LinuxBashMakefileLinux Problem Overview
When inserting a shell script inside a Makefile we have (?) to use a double dollar sign ($$) to make reference to variables. Why is that so?
for number in 1 2 3 4 ; do \
echo $$number ; \
done
Linux Solutions
Solution 1 - Linux
As per gnu make official doc:
> Variable and function references in recipes have identical syntax and > semantics to references elsewhere in the makefile. They also have the > same quoting rules: if you want a dollar sign to appear in your > recipe, you must double it (‘$$’). For shells like the default shell, > that use dollar signs to introduce variables, it’s important to keep > clear in your mind whether the variable you want to reference is a > make variable (use a single dollar sign) or a shell variable (use two > dollar signs).
So in short:
-
makefile variable => use a single dollar sign
-
shell variable => use two dollar signs
Solution 2 - Linux
Not directly applicable to this example -- except if the code shown is executed via $(shell ...)
instead of being a rule:
With secondary expansion enabled, make might also interpret the double dollar itself in the second processing phase, when it occurrs in the prequisites list. (First phase: read file, set variables; second phase: find and invoke dependency targets, execute rules)

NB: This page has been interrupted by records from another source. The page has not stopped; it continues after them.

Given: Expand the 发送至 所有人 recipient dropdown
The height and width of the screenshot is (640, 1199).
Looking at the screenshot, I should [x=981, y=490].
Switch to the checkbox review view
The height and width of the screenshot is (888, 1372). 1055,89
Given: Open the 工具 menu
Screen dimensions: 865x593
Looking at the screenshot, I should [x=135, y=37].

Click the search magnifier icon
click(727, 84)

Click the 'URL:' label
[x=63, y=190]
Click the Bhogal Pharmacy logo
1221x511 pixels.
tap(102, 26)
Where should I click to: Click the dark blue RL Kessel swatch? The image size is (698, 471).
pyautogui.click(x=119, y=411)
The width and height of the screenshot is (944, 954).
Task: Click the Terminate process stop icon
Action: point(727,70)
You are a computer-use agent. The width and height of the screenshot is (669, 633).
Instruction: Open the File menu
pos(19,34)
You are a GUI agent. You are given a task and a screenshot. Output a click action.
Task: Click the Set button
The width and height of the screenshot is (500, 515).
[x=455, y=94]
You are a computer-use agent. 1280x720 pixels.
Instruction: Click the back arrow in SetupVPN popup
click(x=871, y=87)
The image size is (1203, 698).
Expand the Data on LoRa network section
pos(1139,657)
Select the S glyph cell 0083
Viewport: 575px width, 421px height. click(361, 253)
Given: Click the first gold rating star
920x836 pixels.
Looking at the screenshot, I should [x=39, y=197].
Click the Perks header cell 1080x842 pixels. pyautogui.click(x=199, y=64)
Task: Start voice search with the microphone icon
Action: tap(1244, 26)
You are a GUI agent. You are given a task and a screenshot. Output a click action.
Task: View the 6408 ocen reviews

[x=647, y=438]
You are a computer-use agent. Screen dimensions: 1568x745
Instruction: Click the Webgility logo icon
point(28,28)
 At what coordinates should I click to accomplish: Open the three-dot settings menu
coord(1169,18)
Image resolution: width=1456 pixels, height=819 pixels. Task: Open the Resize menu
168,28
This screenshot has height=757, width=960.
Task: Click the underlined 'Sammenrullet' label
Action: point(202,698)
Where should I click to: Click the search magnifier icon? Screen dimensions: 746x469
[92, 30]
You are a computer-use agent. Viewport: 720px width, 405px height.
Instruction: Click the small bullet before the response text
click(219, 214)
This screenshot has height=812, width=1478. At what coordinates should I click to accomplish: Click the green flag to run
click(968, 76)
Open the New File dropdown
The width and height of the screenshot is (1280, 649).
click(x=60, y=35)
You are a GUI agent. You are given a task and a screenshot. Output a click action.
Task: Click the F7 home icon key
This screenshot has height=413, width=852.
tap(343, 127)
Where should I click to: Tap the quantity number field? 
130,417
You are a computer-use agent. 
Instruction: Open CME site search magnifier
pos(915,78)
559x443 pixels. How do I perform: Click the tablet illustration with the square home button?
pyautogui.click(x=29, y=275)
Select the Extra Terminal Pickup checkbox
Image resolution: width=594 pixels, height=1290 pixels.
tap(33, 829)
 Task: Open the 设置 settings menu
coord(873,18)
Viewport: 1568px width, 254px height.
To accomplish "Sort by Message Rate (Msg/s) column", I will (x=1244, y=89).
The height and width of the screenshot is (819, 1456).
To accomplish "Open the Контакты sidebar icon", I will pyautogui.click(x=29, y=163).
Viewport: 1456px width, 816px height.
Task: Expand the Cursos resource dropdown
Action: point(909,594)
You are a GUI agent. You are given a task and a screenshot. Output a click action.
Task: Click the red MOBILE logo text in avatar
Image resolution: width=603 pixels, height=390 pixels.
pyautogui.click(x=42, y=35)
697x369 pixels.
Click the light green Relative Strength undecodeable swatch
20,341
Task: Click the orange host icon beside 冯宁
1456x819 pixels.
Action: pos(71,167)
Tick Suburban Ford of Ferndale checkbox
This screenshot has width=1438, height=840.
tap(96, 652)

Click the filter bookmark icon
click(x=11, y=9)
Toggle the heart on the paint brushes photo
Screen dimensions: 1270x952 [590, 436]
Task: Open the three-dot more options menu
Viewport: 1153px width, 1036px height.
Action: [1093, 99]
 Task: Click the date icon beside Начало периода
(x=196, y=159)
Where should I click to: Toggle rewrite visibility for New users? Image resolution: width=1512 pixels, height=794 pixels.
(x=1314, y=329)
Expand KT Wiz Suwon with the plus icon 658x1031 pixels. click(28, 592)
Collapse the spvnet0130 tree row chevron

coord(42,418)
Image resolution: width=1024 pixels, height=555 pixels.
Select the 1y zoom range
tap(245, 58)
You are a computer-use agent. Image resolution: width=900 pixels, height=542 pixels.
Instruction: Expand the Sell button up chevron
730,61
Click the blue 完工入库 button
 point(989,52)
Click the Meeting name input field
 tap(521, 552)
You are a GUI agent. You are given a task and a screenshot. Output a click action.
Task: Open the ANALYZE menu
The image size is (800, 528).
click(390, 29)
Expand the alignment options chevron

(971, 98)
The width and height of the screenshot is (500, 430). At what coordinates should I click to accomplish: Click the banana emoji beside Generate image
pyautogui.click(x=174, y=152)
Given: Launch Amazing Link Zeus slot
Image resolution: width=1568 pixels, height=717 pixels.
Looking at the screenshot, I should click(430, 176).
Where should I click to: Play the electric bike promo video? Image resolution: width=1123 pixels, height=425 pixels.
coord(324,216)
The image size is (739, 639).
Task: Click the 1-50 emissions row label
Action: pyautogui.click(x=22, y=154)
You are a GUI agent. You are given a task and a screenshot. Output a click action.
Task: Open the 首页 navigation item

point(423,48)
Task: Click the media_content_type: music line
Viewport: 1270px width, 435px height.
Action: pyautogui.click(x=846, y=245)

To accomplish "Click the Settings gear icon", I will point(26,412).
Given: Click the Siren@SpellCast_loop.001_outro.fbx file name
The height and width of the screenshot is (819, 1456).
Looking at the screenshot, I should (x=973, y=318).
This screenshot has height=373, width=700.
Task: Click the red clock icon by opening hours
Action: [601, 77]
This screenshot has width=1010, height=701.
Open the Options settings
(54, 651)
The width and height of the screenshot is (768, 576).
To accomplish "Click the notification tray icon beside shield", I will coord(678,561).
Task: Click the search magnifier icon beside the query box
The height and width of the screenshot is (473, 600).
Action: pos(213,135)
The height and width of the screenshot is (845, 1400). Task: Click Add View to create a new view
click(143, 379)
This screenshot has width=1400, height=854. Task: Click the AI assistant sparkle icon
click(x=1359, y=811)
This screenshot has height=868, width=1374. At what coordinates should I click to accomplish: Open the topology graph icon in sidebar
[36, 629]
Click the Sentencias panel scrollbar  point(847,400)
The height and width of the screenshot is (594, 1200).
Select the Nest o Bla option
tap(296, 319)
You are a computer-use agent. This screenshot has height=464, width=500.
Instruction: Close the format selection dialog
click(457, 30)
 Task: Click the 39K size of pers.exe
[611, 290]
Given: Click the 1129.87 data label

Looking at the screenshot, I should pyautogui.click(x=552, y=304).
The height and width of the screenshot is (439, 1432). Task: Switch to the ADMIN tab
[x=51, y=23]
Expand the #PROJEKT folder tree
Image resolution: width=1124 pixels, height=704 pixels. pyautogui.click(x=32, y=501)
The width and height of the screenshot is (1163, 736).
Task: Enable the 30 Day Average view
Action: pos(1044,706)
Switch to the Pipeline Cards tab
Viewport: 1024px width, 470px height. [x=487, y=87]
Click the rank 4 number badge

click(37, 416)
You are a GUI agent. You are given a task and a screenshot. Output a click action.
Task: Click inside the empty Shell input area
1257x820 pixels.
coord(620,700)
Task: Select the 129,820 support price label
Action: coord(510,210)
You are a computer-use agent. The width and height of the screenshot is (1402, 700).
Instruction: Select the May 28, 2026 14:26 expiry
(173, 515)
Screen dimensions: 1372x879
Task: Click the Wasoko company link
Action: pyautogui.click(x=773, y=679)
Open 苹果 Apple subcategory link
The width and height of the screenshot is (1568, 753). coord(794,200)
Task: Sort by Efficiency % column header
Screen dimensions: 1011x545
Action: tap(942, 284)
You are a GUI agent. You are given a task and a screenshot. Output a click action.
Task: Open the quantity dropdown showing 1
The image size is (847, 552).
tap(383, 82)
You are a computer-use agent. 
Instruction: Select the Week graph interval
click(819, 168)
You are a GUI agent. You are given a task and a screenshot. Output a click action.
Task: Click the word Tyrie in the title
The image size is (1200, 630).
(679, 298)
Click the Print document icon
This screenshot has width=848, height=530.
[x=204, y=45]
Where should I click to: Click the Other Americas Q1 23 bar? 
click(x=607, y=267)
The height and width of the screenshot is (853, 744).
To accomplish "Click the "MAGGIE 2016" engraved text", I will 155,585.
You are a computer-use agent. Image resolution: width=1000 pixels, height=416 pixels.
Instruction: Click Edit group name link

This is used to allow dynamically specifying dependency targets, when the variable with the targets name is only available later in the file.
See https://www.gnu.org/software/make/manual/html_node/Secondary-Expansion.html.
Solution 3 - Linux
$$ is the PID of your current process.
$ ps -ef|grep $$
user 208465 200620 0 10:30 pts/4 00:00:00 bash
$ for number in 1 2 3 4 ; do \
echo $$number ; \
done
208465number
208465number
208465number
208465number